* [Task instructions]
In the data below, copy out verbatim every line from the one containing "Where should I click to: Open the ファイル" to the one containing "Click Global Private", including both of those lines, and nothing else.

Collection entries
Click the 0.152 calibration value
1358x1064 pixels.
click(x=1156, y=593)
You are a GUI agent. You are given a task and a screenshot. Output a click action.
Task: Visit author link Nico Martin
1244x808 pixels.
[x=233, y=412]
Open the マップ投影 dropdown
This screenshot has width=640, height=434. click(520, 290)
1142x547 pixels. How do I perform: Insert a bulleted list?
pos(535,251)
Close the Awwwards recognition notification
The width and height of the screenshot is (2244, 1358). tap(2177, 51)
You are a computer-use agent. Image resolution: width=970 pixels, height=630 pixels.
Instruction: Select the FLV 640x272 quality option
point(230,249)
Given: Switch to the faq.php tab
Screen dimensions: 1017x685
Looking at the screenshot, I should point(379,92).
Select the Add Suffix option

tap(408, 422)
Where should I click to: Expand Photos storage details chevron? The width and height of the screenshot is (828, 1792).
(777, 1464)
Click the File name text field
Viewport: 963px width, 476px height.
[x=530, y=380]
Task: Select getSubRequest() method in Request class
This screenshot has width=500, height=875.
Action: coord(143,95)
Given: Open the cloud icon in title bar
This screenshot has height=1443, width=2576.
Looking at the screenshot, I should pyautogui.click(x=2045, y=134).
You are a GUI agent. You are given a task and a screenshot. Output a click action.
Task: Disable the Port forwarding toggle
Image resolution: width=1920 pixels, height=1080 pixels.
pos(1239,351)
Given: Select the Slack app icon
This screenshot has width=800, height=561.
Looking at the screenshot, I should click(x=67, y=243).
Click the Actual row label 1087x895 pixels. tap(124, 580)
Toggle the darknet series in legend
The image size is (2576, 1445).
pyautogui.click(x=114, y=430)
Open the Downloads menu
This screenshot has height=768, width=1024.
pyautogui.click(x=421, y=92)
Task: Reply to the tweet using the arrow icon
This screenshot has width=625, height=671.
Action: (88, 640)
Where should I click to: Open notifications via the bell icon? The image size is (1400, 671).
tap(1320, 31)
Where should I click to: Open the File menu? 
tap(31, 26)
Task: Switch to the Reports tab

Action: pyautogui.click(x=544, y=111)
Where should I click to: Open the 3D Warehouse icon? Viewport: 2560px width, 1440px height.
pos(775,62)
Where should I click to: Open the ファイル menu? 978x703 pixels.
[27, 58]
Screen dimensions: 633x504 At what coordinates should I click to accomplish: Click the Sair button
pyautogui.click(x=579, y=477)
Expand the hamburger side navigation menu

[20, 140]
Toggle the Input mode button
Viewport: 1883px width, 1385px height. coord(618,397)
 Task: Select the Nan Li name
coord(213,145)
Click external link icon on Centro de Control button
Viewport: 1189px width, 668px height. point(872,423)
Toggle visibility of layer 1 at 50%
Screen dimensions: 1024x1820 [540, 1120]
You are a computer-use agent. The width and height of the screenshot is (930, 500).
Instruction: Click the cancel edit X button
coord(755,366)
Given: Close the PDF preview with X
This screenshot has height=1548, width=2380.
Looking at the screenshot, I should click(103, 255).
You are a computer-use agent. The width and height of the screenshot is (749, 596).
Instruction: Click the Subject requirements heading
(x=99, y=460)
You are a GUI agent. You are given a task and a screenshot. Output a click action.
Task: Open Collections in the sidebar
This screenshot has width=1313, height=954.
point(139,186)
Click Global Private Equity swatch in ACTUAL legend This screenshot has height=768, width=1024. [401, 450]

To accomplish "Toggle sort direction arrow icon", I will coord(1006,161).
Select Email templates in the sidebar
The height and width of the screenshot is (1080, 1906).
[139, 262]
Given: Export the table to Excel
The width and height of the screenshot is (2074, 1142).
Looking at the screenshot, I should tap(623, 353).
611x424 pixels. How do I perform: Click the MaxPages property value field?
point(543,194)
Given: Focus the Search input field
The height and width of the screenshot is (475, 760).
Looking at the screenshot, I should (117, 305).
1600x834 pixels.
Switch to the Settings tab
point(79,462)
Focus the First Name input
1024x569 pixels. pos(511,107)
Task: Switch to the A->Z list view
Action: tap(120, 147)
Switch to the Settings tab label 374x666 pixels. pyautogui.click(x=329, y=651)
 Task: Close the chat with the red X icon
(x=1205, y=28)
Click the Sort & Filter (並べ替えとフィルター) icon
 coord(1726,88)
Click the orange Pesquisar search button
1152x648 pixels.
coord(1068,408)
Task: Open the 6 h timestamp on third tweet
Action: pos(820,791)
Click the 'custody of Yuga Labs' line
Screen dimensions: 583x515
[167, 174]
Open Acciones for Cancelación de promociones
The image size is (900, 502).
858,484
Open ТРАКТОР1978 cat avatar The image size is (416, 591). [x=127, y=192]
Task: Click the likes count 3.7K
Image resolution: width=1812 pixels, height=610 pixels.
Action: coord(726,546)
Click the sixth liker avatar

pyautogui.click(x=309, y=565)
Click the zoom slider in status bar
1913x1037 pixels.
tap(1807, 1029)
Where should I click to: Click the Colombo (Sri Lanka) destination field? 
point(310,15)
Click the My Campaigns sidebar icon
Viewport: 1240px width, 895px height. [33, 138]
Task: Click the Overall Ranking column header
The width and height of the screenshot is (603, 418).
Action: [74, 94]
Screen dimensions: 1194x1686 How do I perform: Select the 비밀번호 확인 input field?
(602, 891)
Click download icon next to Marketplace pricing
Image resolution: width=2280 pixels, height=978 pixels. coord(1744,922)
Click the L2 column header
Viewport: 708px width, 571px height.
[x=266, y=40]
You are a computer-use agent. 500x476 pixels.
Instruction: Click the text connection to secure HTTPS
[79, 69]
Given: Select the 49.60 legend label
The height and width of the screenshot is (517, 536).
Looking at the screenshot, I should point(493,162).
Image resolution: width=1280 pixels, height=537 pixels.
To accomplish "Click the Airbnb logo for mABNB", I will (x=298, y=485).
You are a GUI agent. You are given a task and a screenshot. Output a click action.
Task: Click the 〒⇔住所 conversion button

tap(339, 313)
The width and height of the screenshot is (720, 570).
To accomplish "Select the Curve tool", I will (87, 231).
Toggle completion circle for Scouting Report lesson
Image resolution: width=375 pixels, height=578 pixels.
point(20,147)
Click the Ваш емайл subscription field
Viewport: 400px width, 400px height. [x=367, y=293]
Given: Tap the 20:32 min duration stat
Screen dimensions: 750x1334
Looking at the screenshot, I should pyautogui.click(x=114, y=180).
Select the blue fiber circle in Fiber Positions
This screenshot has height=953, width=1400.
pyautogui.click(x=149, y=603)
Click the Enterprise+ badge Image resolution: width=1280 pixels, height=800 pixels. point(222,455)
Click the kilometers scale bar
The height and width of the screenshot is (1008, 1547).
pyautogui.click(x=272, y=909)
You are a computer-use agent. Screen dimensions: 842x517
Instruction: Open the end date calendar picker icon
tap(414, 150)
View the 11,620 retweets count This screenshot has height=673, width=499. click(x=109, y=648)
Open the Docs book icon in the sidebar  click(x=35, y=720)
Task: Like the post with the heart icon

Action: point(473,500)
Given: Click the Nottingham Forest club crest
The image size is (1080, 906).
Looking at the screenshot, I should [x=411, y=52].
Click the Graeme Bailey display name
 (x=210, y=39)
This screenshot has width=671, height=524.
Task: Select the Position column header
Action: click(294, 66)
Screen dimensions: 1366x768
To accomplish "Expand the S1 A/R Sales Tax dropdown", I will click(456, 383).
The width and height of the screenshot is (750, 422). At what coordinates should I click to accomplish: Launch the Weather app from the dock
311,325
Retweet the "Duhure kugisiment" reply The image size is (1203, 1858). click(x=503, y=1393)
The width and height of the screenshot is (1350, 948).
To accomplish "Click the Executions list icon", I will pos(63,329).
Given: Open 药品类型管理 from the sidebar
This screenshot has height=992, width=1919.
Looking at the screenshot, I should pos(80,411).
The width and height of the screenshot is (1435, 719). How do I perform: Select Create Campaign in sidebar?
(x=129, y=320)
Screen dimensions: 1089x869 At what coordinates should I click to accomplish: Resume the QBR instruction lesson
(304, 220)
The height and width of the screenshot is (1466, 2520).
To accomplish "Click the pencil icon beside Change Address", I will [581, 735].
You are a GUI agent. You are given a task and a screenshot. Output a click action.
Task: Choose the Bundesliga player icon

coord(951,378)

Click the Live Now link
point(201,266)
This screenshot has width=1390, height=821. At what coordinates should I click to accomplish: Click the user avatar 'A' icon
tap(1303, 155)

* [Solution for this problem]
Where should I click to: Open the ファイル menu? 978x703 pixels.
[27, 58]
Screen dimensions: 633x504 At what coordinates should I click to accomplish: Click the Sair button
pyautogui.click(x=579, y=477)
Expand the hamburger side navigation menu

[20, 140]
Toggle the Input mode button
Viewport: 1883px width, 1385px height. coord(618,397)
 Task: Select the Nan Li name
coord(213,145)
Click external link icon on Centro de Control button
Viewport: 1189px width, 668px height. point(872,423)
Toggle visibility of layer 1 at 50%
Screen dimensions: 1024x1820 [540, 1120]
You are a computer-use agent. The width and height of the screenshot is (930, 500).
Instruction: Click the cancel edit X button
coord(755,366)
Given: Close the PDF preview with X
This screenshot has height=1548, width=2380.
Looking at the screenshot, I should click(103, 255).
You are a computer-use agent. The width and height of the screenshot is (749, 596).
Instruction: Click the Subject requirements heading
(x=99, y=460)
You are a GUI agent. You are given a task and a screenshot. Output a click action.
Task: Open Collections in the sidebar
This screenshot has width=1313, height=954.
point(139,186)
Click Global Private Equity swatch in ACTUAL legend This screenshot has height=768, width=1024. [401, 450]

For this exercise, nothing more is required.